Quote from: Kwamina on January 28, 2015, 07:12:25 AM
Could you tell us some more about the things your father has done to your sister's daughter? And how old is your niece now?
Hi Kwamina,
my niece is 12. My father gave her extra lessons in maths. He is 69 years old and long out of school. My niece told him how she has to solve the arithmetic problems but he insisted on doing it the way he learned it and threw temper tantrums on her, called her a stupid child, just because she was solving it the way she learned it. After that he told her and everyone in the family what a stupid child she is, that she will never graduate and manage to get a job.
She was saving her pocket money to buy a game console. He told her, he will buy her game console for her birthday when she spends her money for skiing gear, so he can go skiing with her. He never did. On her birthday he drove with her to a consumer electronics shop to buy the gaming console, but when he saw it in the store, he raged and screamed "What, I shall pay xxx bucks for this piece of crap?" He was rubbishing her in the market in front of all the people there. It was her birthday, and she was looking forward for so long to get this console. But all she got was a big disappointment and the unpredictable rage of her grandfather.
Excerpt
You say your father ruined your self-esteem. Have you since been able to undertake steps to heal some of your inner wounds? Perhaps it will help to take a look at the Survivors' Guide for adults who suffered childhood abuse. You can find it to the right of this message board.

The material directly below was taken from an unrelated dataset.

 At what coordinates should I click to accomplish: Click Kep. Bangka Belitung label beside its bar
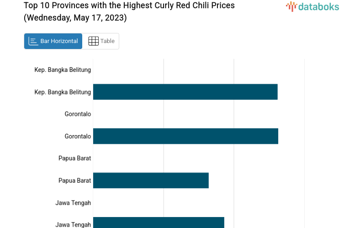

Yes, I think I'm on the right way. I still have to go some miles, but to know, that it's not me, who is crazy, helps a lot. The last time my father was abusing me was when he visited me in the hospital five years ago. I had a bad attack of pneumonia and couldn't hardly breathe. He told me it was all my fault, the way I live, the things I eat, that I'm too fat (he is a sporting ace) and my wife is also fat. It would be better if I file for divorce. It's never good to stay too long with one partner and so on... .He never dared to talk to me that way in the years before, but I was defenceless in that situation.
Excerpt
Have you told anyone about what your father did to the two of you and what he is now doing to your niece?

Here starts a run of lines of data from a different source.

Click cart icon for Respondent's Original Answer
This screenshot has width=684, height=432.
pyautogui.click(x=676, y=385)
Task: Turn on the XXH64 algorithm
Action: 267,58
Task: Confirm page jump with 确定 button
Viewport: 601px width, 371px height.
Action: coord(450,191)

Yes, everybody in my family knows what he does, but he always gets away with his craziness. They accept his behaviour because their mostly disordered themselves. My family is a Cluster-B-Cluster revolving around the psychopathic black hole, who's my father.
Excerpt
What is the living situation of your sister and niece? Do they live with your father?
No, they live together with their father/husband, who has lot's of NPD-traits. He's the one who is charming my father back whenever my sister has managed to go LC with him. She knows that our father is no good company for her children. But she values family and her father is part of her family and she thinks she knows how to deal with him.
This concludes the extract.